75. Many parents made multiple requests for Defendants to remove their children’s account and personal information. On at least some occasions, even when a parent or guardian completed Defendants’ secondary form, Defendants still failed to delete their children’s accounts and information.
76. Compounding these problems, even when Defendants did delete a child’s account and personal information at their parent’s request, at least until recently, Defendants did nothing to prevent the same child from re-creating their account with the same device, persistent identifiers, and email address or phone number as before. This means that a child whose account has been removed could
simply create a new account.
III. Defendants Have Failed to Delete Children’s Accounts and Information Identified by Their Own Systems and Employees.
77. Defendants purport to use technology, user reports, and human moderation to identify children’s TikTok accounts so that those accounts and the information collected from them can be deleted. But Defendants know their processes and policies are deficient, and they fail to delete accounts and information that even their own employees and systems identify as belonging to children.
A. Defendants’ “Keyword Matching” Process
78. Since approximately 2020, Defendants have used “keyword matching” purportedly to identify children’s accounts for deletion.
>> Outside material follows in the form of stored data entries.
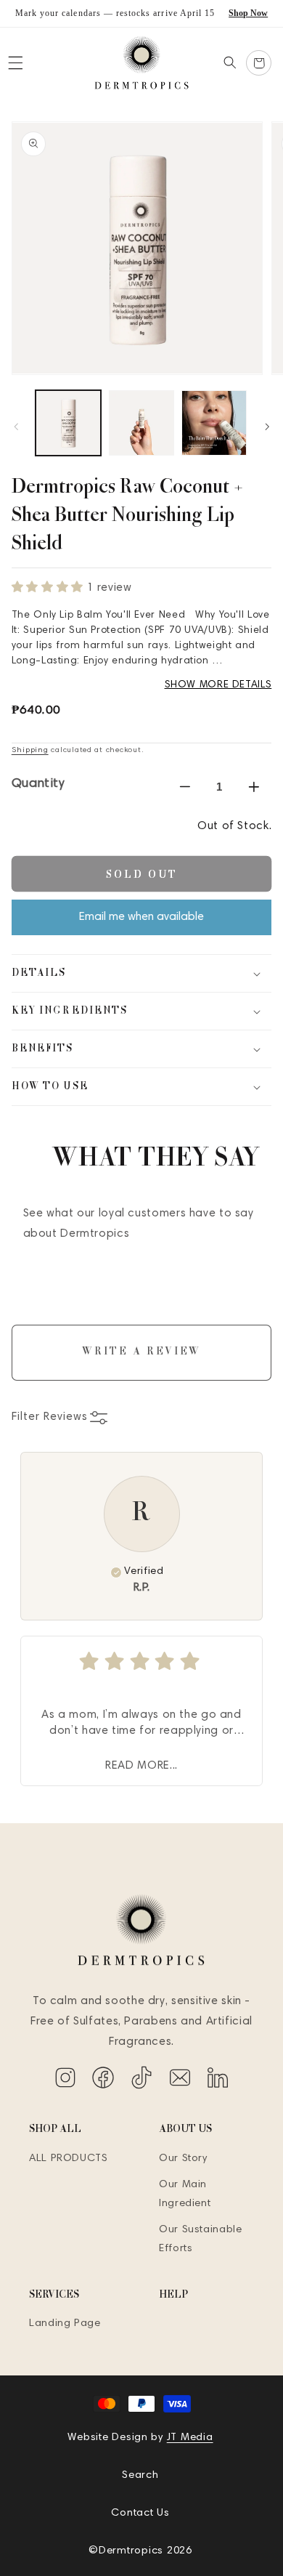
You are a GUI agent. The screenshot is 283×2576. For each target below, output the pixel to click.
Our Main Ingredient (184, 2194)
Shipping (30, 750)
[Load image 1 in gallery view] (68, 423)
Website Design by (140, 2437)
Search (140, 2475)
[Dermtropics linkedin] (217, 2086)
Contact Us (140, 2513)
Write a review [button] (141, 1351)
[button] (15, 63)
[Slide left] (16, 427)
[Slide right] (267, 427)
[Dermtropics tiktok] (143, 2086)
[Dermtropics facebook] (105, 2086)
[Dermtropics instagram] (67, 2086)
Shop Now (248, 13)
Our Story (183, 2158)
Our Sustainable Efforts (200, 2239)
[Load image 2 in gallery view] (141, 423)
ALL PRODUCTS (68, 2158)
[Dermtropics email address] (182, 2086)
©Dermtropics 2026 (140, 2550)
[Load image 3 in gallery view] (214, 423)
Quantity (38, 784)
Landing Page (65, 2323)
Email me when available (141, 917)
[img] (141, 1660)
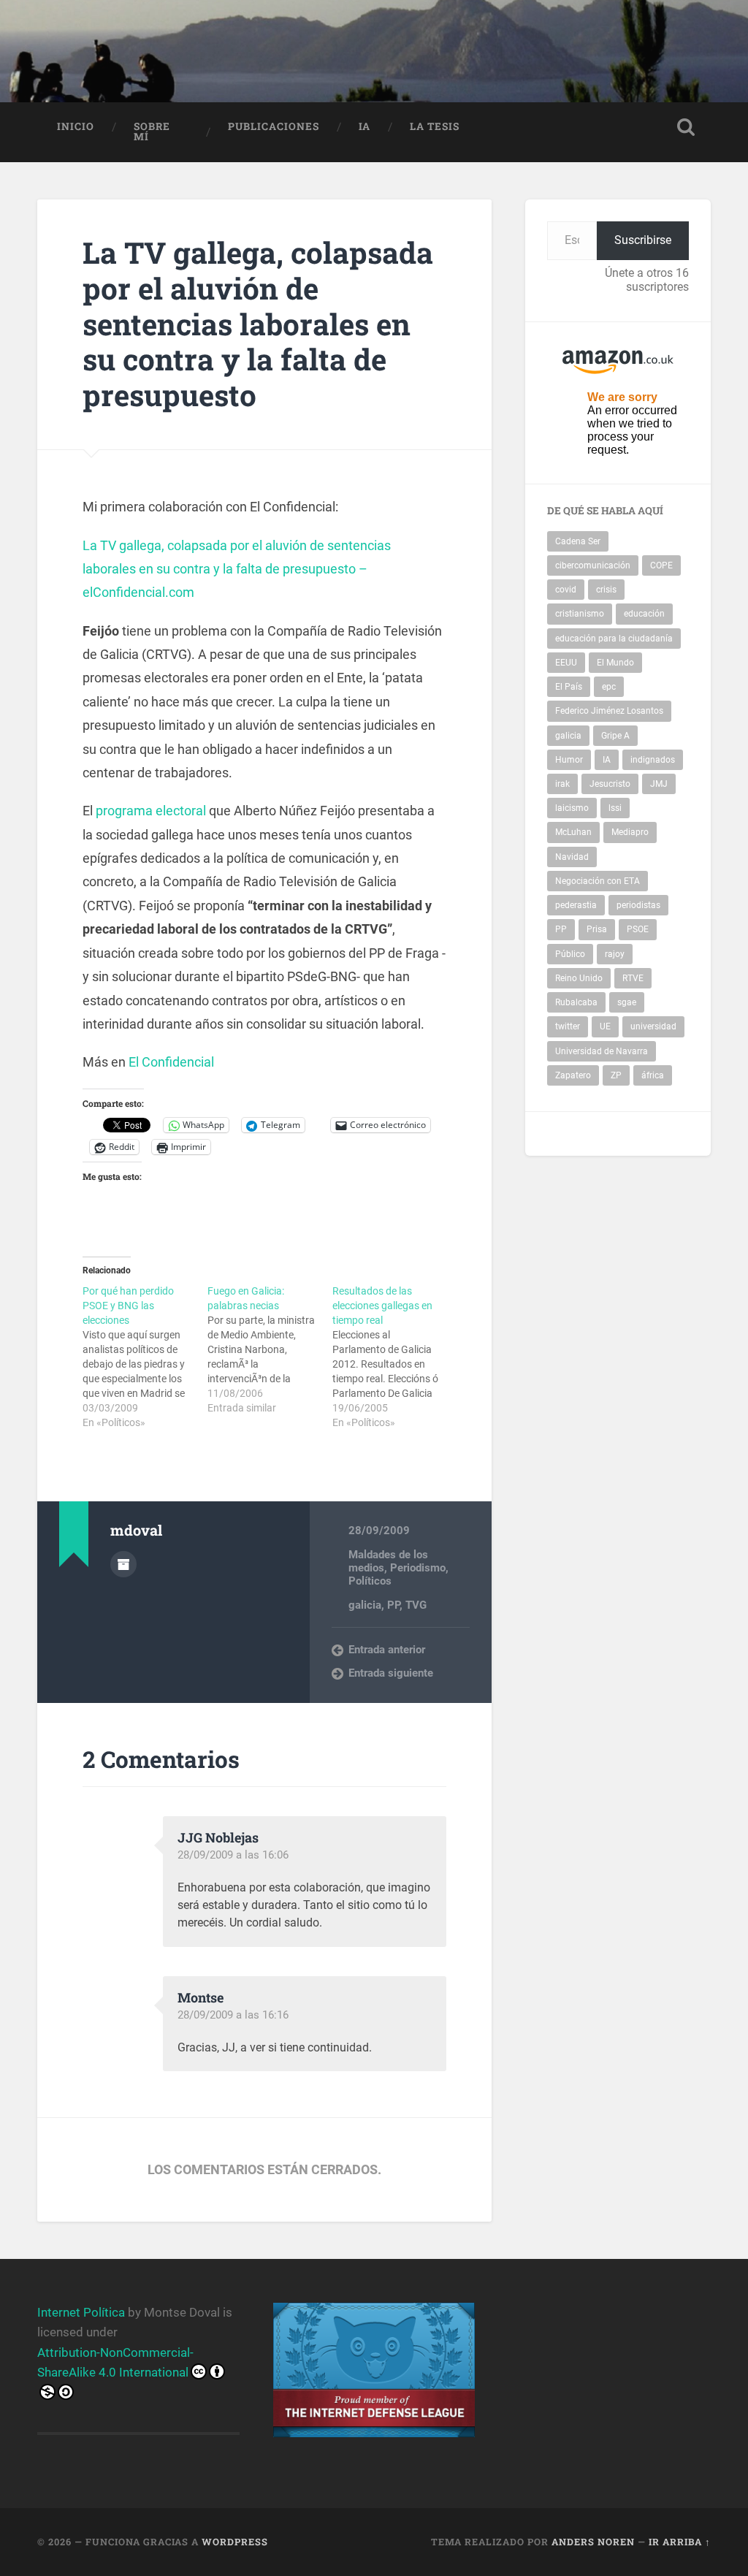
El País (568, 687)
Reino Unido (579, 978)
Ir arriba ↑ (680, 2542)
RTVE (633, 978)
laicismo (572, 808)
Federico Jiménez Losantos (609, 711)
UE (605, 1026)
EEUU (566, 663)
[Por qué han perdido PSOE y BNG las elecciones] (145, 1357)
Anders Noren (593, 2542)
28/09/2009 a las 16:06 (233, 1854)
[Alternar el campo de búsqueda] (686, 127)
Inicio (75, 126)
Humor (569, 760)
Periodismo (418, 1567)
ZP (616, 1075)
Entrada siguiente (390, 1673)
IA (364, 126)
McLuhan (573, 832)
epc (609, 687)
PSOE (638, 929)
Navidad (572, 857)
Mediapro (630, 832)
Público (570, 954)
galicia (364, 1605)
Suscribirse (642, 240)
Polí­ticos (370, 1581)
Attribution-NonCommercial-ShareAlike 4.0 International (115, 2362)
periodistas (638, 905)
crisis (606, 589)
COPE (661, 565)
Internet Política (81, 2312)
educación (644, 614)
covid (565, 589)
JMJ (659, 784)
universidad (653, 1026)
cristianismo (579, 614)
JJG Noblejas (218, 1837)
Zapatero (573, 1075)
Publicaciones (273, 126)
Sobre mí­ (152, 131)
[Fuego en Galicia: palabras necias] (269, 1349)
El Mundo (615, 663)
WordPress (235, 2542)
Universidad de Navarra (601, 1051)
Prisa (597, 929)
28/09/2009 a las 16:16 (233, 2014)
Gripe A (615, 736)
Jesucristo (609, 784)
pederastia (576, 905)
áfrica (652, 1075)
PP (393, 1605)
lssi (615, 808)
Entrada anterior (386, 1649)
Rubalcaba (576, 1002)
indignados (652, 760)
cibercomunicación (592, 565)
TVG (416, 1605)
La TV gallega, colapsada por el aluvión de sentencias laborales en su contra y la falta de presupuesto (258, 323)
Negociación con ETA (597, 881)
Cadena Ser (577, 541)
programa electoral (151, 810)
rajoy (615, 954)
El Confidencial (170, 1062)
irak (562, 784)
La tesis (434, 126)
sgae (626, 1002)
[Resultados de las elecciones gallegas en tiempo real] (394, 1357)
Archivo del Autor (123, 1564)
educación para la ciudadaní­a (614, 638)
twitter (567, 1026)
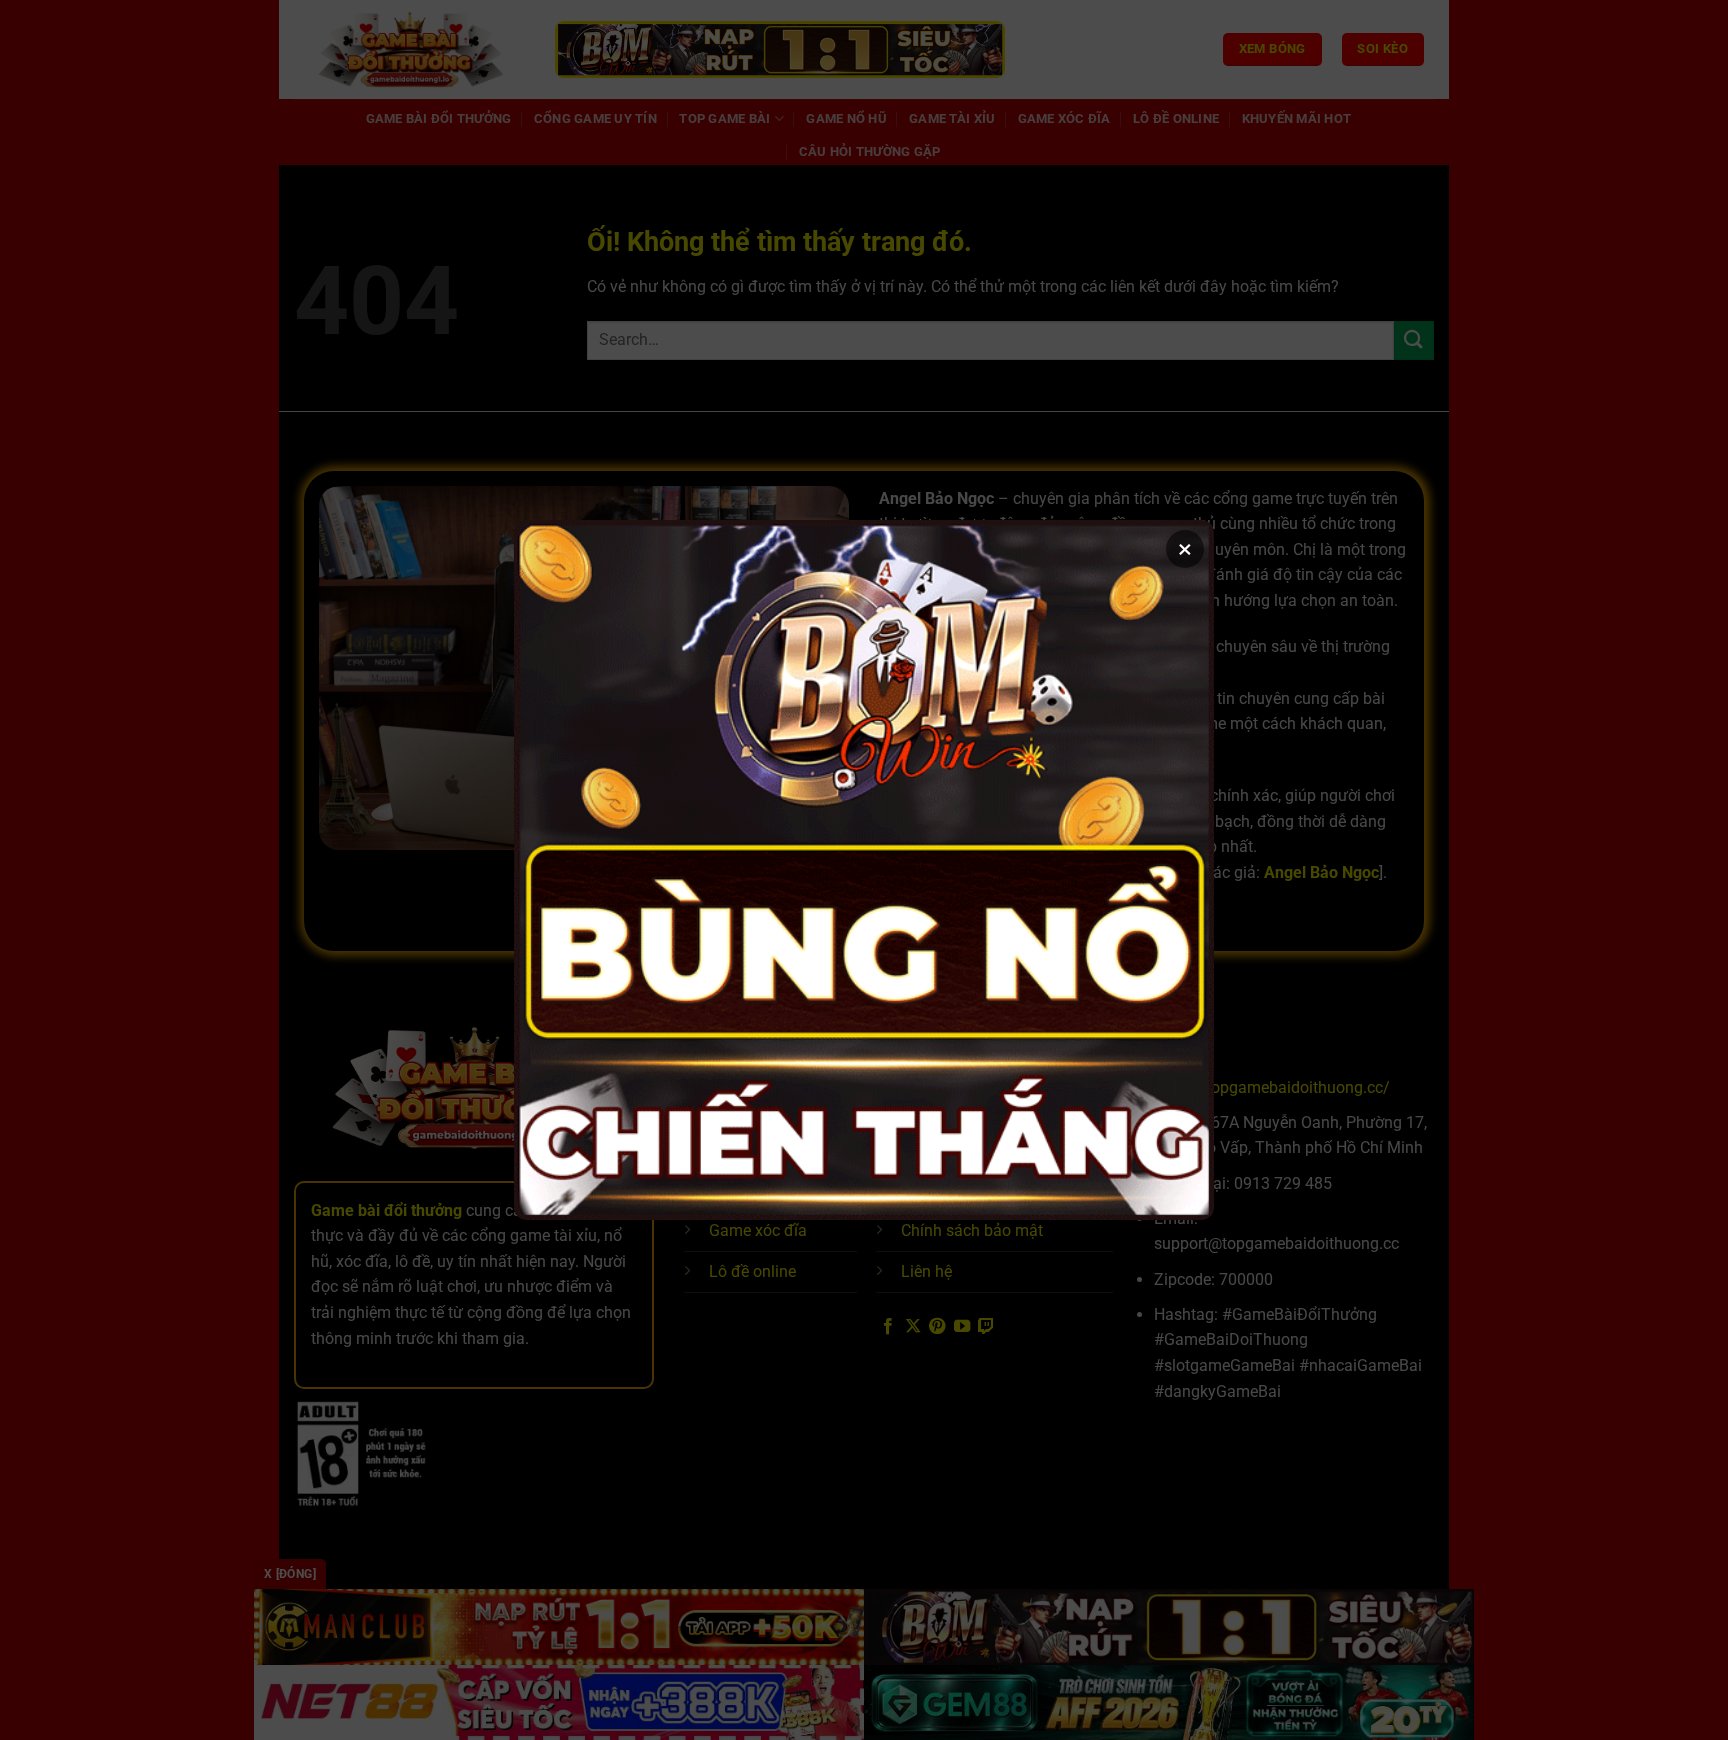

Defendants’ keyword matching process searches users’ profiles for terms deemed likely to correspond to child accounts—for example, “4th grade” and “9 years old”—and submits accounts that include those terms for review and potential removal. Defendants’ keyword matching practices have proven woefully deficient.
79. Defendants’ human content moderators review accounts flagged as potentially belonging to children by the keyword matching process or by other methods. Similar to Defendants’ restrictive approach to parental deletion requests, the content moderators who review accounts may delete them as belonging to children only if rigid criteria are satisfied. For example, under the policy, an account can be marked as underage and deleted only if either there is an explicit admission of an age under 13 or
80. Earlier versions of the policy were even more restrictive. For example, to mark and delete an account as underage, the policy between the spring of 2020 and early 2021 required an explicit admission of age, regardless of what videos the account had posted. The pre-April 2020 version of the policy required both (i) an explicit admission of age and (ii) that
81. Defendants’ content moderators are not told why an account was flagged as possibly underage and cannot access any videos posted by the user beyond – even though the account may have dozens or hundreds of videos revealing that the user is a child. The moderators cannot view other information about the accounts they are reviewing either, including the videos watched by the user or the accounts the user follows. If the policy’s rigid criteria are not met, content moderators have no discretion to designate an account as underage; they must allow any such account to remain on the platform even if they know the account holder is in fact a child.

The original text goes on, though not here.